Last night I was honoured to host a women in business event as part of Global Entrepreneurship Week with an incredible panel consisting of Simeon Burnett, CEO and Co- Founder, Snowball Effect; Makaia Carr Founder, Motivate Me NZ; Bridget Coates, Seasoned investor and Co-Founder of Kura; and Jess Daniell, Founder, My Underground Kitchen.
With varied expertise and personal insights the panelists led a very revealing and honest discussion around some of the opportunities and challenges facing women in business and strategies to tackle these challenges.
This discussion felt markedly important in light of Hillary Barry’s statement from earlier that morning. Hillary’s statement Dear Women of NZ, I’ve got some bad news for you. From today until the end of the year you’re working for free” was jarring and only reinforced my opinion that change needs to happen and it needs to happen now.
Supporting and empowering women in business is something I’m particularly passionate about and invested in. My wife is a seasoned entrepreneur with three businesses under her belt and I want to do everything in my power to ensure that she and our three daughters feel empowered and supported in the entrepreneurial space. The foundation starts with us as business leaders with a voice and it’s important that we get it right.
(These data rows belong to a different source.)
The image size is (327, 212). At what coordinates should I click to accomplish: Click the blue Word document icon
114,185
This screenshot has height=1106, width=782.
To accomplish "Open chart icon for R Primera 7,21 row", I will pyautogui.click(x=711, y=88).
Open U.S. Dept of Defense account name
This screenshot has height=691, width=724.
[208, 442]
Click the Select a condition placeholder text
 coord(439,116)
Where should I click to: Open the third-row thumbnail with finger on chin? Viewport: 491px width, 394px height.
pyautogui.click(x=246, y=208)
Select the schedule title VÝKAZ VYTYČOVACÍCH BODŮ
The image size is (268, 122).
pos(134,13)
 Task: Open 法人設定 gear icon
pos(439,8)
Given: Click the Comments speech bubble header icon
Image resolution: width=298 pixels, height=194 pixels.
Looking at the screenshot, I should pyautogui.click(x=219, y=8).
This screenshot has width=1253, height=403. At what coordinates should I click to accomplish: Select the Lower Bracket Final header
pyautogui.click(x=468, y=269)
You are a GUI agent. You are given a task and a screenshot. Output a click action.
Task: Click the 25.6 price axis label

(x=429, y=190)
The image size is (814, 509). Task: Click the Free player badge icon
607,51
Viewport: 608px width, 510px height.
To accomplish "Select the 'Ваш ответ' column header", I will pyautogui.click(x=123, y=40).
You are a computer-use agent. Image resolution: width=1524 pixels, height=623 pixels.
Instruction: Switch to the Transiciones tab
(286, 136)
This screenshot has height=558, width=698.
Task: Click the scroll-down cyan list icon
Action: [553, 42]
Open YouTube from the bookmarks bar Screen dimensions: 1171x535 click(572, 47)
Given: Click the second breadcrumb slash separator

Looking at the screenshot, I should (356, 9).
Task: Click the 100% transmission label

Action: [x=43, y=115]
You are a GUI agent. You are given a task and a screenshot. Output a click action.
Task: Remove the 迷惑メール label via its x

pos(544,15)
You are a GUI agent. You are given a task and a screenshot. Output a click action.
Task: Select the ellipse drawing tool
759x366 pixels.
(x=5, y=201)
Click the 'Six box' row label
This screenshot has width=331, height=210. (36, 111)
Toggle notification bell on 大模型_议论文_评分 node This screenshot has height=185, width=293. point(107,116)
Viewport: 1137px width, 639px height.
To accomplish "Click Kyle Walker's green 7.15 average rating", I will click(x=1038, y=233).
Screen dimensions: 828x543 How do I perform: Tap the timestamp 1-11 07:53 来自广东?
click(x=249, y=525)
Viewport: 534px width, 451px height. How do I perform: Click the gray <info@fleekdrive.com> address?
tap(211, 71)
The highs and lows of an entrepreneur
The panel spoke very candidly about the joys of being an entrepreneur but also opened up about some of the struggles they’ve encountered. Bridget Coates, seasoned investor and Co-Founder of nutritional and wellness export company Kura explained that her entrepreneurial journey was at times hugely positive because she was building and creating something but conversely there were times when things didn’t go so well. She added that because you’re so passionate about it, you push yourself harder and further than ever before.
All four panelists concurred that long hours were part and parcel of their journey. Jess Daniell Founder of My Underground Kitchen, a ready-made meal and catering business said that she “works 5 to 9 but by that she means 5am to 9pm”.
Simeon Burnett CEO and Co-Founder of the Snowball Effect a New Zealand-based online investing marketplace said that people will try and warn you about realities of starting your own business but until it’s punching you in the face you really will have no idea. For him, the long hours weren’t painful because he was passionate about what he was doing. However he said that maintaining the work life balance redefines hard and it’s something he’s still working on. All the panelists were united in their belief that the long hours and sacrifices were worth it because at the end of the day they were doing something they truly believed in.
The discussion around the work-life balance was enlightening with all members of the panel admitting it’s something that they’ve struggled with. Makaia Carr founder and powerhouse behind NZ’s most successful fitness community, Motivate Me NZ discussed the importance of taking time to yourself to just breathe whether it’s meditation or walking the dog. She said that the statistics of anxiety, depression and suicide in New Zealand are alarming and whilst workplaces may be great at the safety part of health and safety it’s the health part they fall down on and what they really need to focus on. Makaia also addressed the fact that self doubt is one of the biggest things holding women back. She suggests that in order to encourage more women into business we need to create a culture that empowers them and gives them the confidence to chase their dreams.
Surround yourself with a village
The importance of networks was a sentiment that rang true for all of the panelists. As Bridget explains as an entrepreneur “You’re driving 24/7 for the goal. Your village and your network is key.”
Jess also said that networks within her own industry have also been incredibly valuable. She’s said it’s recommendations from some of her biggest competitors that have kept her going and knowing that “they’ve got your back” is incredibly powerful. Her advice for aspiring entrepreneurs was to think of every connection you make in your network as an opportunity to work with someone new. Bridget’s advice is to be “very open and interested and work really hard on networking as there is so much value in other people. Every interaction with anybody at any given point has a reason, a purpose, something to learn and also the opportunity to give back.”
“Push the ladder down”
It’s this idea of giving back that Bridget believes is critical to lifting women up and closing that gap in gender parity. She explained that experienced entrepreneurs and investors need to “push the ladder down” and to reach out and share their expertise. The opportunity is there for people who’ve been down that road to mentor and support others and really invest in the younger entrepreneurs coming through. Simeon Barnett added that from a venture capital perspective a way that they can foster female entrepreneurs is to get better at promoting opportunities for seasoned investors and entrepreneurs to get involved with the younger entrepreneurs coming through. He said that the progress he’s seen in the last three in a half years has been phenomenal and they’ve seen some really inspiring women led businesses coming through.
It was a very special night and we’re so thankful to all of our panelists and to everyone who came along. Now we’ve all got the responsibility to help others where we can. So lend a hand, and let’s lead the way for future generations.